§ **Brief**: Report the lines of the material that carry the string "Mentions".
*** Begin section ***
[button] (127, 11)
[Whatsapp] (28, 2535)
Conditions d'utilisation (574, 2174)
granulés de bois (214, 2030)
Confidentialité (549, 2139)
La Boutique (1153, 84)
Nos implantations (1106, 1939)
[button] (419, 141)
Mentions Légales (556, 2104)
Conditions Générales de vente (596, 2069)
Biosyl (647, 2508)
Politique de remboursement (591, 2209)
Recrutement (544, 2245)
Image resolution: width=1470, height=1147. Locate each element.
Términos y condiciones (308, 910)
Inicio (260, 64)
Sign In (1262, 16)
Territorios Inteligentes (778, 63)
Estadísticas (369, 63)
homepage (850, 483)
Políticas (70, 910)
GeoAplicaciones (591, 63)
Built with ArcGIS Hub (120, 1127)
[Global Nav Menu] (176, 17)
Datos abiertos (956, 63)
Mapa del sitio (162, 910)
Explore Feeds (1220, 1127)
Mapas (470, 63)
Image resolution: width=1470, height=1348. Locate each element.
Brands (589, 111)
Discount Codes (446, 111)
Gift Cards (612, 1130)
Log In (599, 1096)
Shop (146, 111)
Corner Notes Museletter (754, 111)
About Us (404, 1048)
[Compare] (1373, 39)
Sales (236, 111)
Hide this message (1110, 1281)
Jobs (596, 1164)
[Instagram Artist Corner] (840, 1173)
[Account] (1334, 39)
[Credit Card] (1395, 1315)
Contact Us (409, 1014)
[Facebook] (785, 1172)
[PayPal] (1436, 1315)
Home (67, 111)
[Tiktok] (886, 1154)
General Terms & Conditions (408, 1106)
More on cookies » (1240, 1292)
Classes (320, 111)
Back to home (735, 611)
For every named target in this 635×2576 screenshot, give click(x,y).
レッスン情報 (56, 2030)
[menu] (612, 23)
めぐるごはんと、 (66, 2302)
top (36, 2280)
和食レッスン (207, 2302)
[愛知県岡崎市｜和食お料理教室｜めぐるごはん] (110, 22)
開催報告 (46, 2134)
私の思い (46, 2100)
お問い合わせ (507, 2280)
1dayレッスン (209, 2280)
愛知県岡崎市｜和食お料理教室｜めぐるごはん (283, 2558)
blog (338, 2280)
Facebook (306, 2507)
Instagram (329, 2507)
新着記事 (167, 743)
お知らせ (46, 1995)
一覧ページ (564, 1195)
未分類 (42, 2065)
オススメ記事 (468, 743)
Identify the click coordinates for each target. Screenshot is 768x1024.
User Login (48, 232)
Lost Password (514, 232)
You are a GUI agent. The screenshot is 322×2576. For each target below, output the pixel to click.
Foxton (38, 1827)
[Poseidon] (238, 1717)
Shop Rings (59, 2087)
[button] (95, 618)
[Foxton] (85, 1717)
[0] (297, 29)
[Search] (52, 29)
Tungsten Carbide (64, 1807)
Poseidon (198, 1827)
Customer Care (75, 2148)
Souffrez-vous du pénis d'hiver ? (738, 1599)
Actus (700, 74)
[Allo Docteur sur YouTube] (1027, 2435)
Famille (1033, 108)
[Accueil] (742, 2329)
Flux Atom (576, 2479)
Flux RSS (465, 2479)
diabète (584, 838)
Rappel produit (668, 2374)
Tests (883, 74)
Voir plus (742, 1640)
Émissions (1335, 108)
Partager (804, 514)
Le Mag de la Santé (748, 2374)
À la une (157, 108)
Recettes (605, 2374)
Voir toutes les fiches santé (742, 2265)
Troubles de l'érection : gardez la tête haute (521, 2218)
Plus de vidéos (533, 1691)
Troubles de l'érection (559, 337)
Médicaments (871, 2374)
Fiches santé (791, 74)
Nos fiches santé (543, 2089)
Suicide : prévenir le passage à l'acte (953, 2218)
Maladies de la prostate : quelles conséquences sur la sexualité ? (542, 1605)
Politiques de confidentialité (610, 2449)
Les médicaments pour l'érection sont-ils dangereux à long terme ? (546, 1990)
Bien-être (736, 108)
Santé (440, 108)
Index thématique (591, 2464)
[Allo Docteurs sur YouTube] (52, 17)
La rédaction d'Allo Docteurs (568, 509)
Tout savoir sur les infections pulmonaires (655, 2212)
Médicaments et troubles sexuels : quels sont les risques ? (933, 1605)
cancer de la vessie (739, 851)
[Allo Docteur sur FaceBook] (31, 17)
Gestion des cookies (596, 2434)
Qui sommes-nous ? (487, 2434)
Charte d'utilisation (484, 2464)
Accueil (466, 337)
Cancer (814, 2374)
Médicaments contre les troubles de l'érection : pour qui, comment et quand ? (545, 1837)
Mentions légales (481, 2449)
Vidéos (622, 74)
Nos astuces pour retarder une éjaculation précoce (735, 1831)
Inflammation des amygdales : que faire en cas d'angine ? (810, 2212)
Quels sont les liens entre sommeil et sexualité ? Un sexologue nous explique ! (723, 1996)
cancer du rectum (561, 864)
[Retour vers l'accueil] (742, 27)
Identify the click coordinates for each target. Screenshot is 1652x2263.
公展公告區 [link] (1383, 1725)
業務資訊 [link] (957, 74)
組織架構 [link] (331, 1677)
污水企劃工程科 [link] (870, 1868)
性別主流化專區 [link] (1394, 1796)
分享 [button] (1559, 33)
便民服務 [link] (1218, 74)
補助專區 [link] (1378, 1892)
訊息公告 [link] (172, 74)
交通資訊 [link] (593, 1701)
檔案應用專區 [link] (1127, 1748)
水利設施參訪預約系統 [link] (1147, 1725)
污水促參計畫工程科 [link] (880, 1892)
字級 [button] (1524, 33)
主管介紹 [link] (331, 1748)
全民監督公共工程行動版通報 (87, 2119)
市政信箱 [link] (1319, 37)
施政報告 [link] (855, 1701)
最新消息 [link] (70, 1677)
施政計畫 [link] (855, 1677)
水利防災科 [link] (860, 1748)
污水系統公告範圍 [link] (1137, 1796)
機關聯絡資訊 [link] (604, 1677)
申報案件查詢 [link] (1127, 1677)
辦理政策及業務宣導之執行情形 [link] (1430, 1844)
*** End section ***
§ **Result below**:
Mentions Légales (556, 2104)
Mentions légales (481, 2449)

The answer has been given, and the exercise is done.